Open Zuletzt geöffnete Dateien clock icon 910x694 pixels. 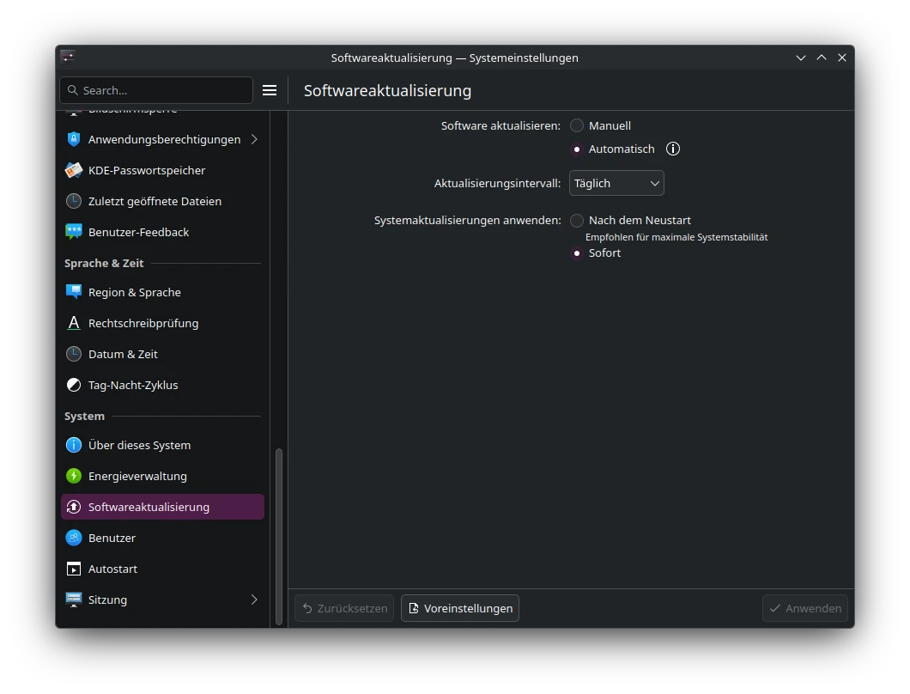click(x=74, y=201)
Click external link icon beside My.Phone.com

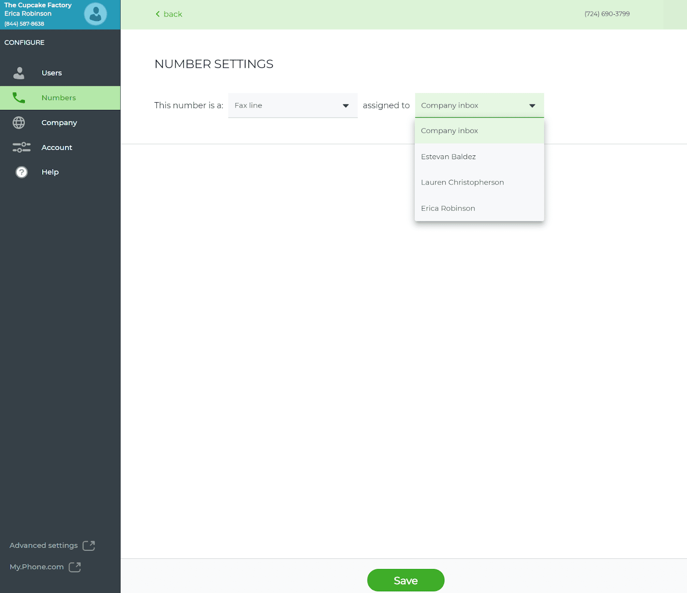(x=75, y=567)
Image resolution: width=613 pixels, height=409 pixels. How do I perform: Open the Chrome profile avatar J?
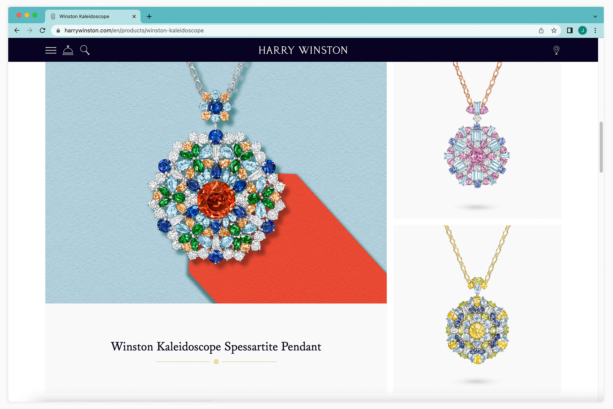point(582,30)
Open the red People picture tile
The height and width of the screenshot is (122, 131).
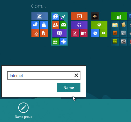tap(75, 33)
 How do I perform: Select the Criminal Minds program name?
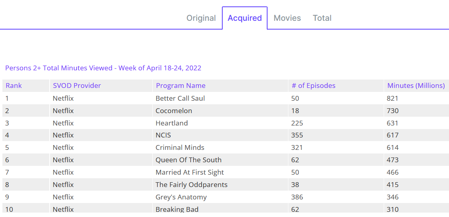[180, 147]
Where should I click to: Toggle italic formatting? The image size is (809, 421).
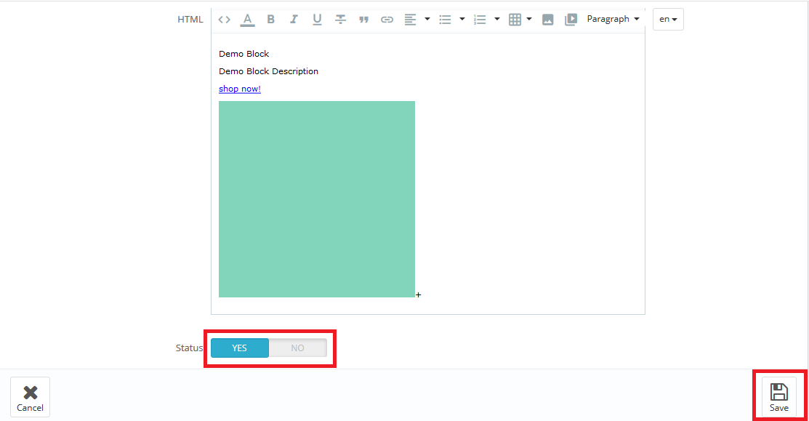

- - - - - - -

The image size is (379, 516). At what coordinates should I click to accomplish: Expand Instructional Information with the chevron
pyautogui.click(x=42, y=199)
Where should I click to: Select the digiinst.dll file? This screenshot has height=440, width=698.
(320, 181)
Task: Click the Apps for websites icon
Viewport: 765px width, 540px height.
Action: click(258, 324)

- - - - - - -

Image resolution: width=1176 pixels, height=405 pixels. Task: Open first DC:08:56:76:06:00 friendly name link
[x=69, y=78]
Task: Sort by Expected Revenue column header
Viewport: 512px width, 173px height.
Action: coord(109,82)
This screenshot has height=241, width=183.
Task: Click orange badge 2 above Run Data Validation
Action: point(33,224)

- - - - - - -

[Problem to work on]
Only one stretch of the entries above is needed: the lines from the one containing "How do I perform: Select" through the one containing "Where should I click to: Toggle". Copy it exactly, without the pictures.

[Exercise answer]
 How do I perform: Select the Criminal Minds program name?
[180, 147]
Where should I click to: Toggle italic formatting? The image size is (809, 421).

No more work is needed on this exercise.